* [TASK GOAL]: When you output the entries, begin with the first line and end with the line containing "Open the Telemarketing", keeping each line exactly as it is.
START MATERIAL FOR THE TASK
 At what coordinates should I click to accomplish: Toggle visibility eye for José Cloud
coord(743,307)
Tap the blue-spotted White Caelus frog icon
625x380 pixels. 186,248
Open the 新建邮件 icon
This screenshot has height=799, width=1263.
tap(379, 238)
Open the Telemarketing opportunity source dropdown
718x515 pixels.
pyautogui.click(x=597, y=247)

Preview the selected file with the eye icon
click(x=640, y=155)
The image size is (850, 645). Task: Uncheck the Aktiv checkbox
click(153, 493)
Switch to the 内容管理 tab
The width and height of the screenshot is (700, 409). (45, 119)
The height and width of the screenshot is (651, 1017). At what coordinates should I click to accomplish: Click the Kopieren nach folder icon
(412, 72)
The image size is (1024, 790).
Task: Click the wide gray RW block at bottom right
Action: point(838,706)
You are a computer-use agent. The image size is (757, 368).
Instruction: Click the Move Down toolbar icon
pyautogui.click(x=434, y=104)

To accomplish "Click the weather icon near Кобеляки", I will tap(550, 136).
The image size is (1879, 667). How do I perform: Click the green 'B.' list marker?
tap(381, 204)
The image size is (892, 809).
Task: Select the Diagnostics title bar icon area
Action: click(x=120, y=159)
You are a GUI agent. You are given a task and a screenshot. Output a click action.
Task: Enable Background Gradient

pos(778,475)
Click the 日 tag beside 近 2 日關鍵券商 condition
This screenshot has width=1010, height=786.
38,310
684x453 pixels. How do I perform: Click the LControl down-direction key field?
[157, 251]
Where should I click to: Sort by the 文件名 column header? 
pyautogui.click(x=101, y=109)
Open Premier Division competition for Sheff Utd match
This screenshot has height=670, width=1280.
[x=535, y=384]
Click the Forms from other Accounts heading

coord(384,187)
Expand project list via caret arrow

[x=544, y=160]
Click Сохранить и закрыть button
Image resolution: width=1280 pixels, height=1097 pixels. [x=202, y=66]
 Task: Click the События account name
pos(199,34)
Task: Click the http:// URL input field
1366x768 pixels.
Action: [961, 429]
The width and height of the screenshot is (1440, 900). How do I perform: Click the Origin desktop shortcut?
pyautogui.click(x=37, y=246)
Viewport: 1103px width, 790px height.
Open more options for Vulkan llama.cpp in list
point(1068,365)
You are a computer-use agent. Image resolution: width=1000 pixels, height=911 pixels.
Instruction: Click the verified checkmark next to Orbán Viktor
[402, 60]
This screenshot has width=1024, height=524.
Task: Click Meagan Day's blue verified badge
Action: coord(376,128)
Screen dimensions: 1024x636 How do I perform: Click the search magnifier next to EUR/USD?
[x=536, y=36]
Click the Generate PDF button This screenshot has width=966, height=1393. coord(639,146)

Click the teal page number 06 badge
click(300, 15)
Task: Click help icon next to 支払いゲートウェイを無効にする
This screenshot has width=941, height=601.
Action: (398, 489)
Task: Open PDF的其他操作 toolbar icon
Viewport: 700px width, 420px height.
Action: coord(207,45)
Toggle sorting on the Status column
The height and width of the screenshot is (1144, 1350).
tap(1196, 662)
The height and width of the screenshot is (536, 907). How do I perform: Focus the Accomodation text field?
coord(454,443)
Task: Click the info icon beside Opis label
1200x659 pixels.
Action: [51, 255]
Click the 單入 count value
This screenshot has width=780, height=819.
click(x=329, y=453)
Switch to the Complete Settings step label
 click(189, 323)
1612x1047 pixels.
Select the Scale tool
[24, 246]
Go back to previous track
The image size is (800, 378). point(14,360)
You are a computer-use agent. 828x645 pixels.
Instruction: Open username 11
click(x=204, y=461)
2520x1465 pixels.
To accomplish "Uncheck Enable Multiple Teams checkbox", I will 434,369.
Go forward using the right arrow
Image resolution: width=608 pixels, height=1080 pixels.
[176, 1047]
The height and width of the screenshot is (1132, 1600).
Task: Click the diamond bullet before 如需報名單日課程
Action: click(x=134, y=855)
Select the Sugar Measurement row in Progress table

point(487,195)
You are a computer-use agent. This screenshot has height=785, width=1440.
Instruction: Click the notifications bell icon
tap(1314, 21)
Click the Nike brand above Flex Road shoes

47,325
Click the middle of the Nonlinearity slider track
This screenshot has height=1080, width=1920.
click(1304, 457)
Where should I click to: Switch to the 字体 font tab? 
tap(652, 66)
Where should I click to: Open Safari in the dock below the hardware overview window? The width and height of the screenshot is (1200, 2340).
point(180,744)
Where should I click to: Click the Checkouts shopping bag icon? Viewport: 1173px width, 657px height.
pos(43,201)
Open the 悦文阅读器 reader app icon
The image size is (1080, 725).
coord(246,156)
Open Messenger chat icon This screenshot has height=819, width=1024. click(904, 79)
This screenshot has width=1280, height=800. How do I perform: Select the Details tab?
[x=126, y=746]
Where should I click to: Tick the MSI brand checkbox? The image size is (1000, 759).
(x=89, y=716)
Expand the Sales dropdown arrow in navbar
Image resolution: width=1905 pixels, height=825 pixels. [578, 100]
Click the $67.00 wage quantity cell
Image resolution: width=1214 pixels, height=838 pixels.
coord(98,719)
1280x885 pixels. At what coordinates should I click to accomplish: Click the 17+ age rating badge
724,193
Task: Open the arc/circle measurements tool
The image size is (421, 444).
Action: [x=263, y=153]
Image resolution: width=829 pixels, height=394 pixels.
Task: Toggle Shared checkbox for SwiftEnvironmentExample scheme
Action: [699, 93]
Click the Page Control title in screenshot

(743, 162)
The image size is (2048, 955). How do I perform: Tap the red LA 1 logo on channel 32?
END MATERIAL FOR THE TASK
* [YOUR SOLUTION]:
 At what coordinates should I click to accomplish: Toggle visibility eye for José Cloud
coord(743,307)
Tap the blue-spotted White Caelus frog icon
625x380 pixels. 186,248
Open the 新建邮件 icon
This screenshot has height=799, width=1263.
tap(379, 238)
Open the Telemarketing opportunity source dropdown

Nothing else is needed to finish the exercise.